Charles Lederer wrote the screenplay for Howard Hawks’s now legendary musical comedy. The source material, Anita Loos’s 1925 comic novel of the same name, had become a Broadway show in 1949, with book by Loos and Joseph Fields, songs by Jule Styne and Leo Robin, and Carol Channing playing Lorelei. The Loos novel is evidently much more substantial than its stage and screen descendants but the film is bracingly unsentimental; after plenty more plot twists, when the ship docks and the girls reach Paris, it delivers an apparently conventional happy ending without going soft. The finale is a dual wedding – Lorelei and Gus, Dorothy and Malone – but Hawks’s camera focuses, as it must, on the two brides. Gentlemen Prefer Blondes is an exuberant declaration, decades ahead of the phrase being coined, of girl power. According to the first line of their first number (reprised as they prepare to take their wedding vows), Lorelei and Dorothy are ‘just two little girls from Little Rock’. As if. These heroines, and the size of the rocks Lorelei is after, aren’t remotely little. Were the film not so unassailably light-hearted, you might say that Marilyn Monroe and Jane Russell weaponise their beauty. Both spectacularly photogenic, they’re as witty as they’re glamorous. The same goes for the gorgeously funny, hourglass figure-hugging costumes that Travilla designed for them. Next to the two high-wattage stars, the actors playing their beaus are unexciting, to put it mildly – that’s as true of the technically handsome Elliott Reid as it is of dorky Tommy Noonan. This is more than not a problem: it’s an essential part of the set-up. If the young men in the story competed with the young women, they’d get in the way.

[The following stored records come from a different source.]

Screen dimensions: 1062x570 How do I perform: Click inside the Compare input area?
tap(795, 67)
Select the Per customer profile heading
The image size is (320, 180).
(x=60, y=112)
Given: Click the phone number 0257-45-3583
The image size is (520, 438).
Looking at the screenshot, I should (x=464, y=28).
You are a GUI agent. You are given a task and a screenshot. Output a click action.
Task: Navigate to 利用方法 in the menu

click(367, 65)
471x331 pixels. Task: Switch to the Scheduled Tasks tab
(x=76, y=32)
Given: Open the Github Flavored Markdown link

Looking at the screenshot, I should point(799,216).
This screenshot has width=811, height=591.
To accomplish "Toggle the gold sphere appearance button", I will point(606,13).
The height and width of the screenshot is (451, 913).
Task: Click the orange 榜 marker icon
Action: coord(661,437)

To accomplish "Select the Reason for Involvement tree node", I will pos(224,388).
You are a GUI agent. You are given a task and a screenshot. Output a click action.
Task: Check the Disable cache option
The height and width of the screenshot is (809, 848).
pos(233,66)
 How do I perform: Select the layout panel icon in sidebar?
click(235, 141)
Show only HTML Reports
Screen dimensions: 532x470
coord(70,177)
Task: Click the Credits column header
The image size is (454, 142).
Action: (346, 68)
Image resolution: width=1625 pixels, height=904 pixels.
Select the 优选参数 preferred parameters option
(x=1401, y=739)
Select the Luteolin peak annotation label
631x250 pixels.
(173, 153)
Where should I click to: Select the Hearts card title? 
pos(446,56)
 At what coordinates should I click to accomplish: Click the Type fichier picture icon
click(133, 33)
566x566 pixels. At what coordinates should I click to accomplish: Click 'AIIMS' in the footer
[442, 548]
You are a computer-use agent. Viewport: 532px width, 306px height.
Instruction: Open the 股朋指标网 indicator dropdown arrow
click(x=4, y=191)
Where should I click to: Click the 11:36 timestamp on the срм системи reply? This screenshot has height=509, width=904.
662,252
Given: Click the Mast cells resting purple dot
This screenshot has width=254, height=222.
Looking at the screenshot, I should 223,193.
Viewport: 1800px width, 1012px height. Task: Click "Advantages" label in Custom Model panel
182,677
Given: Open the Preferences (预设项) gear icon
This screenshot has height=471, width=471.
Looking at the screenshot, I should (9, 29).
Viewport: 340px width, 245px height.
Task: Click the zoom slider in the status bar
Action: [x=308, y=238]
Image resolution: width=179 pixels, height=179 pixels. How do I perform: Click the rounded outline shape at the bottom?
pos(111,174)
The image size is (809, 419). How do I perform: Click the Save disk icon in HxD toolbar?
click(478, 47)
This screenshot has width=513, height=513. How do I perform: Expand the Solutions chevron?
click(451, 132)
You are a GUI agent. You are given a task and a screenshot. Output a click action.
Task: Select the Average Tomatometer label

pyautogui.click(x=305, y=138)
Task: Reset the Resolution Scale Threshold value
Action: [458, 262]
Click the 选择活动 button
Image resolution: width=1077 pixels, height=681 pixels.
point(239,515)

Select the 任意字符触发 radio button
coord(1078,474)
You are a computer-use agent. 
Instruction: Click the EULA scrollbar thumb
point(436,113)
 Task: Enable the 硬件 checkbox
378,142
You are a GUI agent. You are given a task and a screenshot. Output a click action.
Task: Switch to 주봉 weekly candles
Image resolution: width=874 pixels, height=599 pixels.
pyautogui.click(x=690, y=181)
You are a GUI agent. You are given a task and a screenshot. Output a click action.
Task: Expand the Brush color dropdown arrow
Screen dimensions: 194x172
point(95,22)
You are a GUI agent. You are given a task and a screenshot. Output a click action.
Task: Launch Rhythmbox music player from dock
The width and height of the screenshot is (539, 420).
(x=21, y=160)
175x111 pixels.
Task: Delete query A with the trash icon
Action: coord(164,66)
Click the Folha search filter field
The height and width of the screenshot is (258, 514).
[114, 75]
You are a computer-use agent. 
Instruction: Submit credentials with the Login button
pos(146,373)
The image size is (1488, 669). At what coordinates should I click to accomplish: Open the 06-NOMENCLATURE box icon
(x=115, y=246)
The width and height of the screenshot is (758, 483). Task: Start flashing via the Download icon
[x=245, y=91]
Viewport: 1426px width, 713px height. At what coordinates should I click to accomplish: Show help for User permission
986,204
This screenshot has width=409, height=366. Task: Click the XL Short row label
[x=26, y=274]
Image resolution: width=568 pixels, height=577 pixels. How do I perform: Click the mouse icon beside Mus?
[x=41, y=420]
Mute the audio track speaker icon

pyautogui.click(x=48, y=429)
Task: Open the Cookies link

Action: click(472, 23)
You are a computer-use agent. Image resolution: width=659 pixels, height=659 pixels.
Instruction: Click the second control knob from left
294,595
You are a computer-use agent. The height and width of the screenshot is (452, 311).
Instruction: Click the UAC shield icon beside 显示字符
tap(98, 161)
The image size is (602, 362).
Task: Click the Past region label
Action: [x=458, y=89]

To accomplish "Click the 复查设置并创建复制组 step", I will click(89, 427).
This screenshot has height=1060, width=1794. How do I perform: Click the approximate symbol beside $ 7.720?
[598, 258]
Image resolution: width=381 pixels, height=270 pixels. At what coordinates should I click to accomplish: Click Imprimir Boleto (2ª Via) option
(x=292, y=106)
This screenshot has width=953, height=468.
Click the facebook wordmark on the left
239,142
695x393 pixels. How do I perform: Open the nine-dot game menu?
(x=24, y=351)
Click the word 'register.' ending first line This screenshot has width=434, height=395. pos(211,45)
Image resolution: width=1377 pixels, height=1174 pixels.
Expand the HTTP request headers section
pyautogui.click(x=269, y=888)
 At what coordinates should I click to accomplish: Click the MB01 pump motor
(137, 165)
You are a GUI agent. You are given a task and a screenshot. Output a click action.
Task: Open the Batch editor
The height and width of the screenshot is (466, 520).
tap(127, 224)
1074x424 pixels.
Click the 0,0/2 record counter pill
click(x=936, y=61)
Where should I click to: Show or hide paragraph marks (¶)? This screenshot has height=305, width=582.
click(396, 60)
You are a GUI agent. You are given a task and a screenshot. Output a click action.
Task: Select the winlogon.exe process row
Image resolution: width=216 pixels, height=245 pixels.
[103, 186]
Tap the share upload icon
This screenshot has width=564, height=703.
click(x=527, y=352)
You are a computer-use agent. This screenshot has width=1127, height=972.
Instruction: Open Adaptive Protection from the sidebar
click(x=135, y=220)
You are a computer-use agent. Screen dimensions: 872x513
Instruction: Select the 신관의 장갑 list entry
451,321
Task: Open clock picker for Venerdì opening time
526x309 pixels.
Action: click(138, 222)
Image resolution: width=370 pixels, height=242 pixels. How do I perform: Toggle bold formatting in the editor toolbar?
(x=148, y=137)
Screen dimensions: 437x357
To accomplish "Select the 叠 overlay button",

Over the course of the film, Monroe and Russell wear many clothes but the favoured colours are reds, oranges, fuchsias. Their culmination is Monroe’s hot-pink gown for her rendition of ‘Diamonds Are a Girl’s Best Friend’ in a Paris club (where the male chorus line includes George Chakiris – uncredited, as he usually was at this stage of his career). This vibrant palette is showcased in the glorious Technicolor of Hawks’s picture – exhilarating to experience on the big screen of BFI’s NFT1. You just don’t see such ravishing colour in films today, except perhaps in the work of Pedro Almodóvar, a stylist and humorist who might also approve of the highlight of the male costuming in Gentlemen Prefer Blondes: the swimwear of the Olympian dancers with whom Jane Russell performs ‘Ain’t There Anyone Here for Love?’ Russell’s outfit for this number is black, matching the trim on the men’s trunks that emphasises the flesh tones of the rest of their garment. ‘Ain’t There Anyone Here For Love?’, by Hoagy Carmichael and Harold Adamson, was written for the film, which is hardly rich in memorable songs. It’s lucky that ‘Diamonds’ and ‘Little Rock’ are good enough – and used enough – to conceal the deficit, and that there’s much more besides to keep you entertained.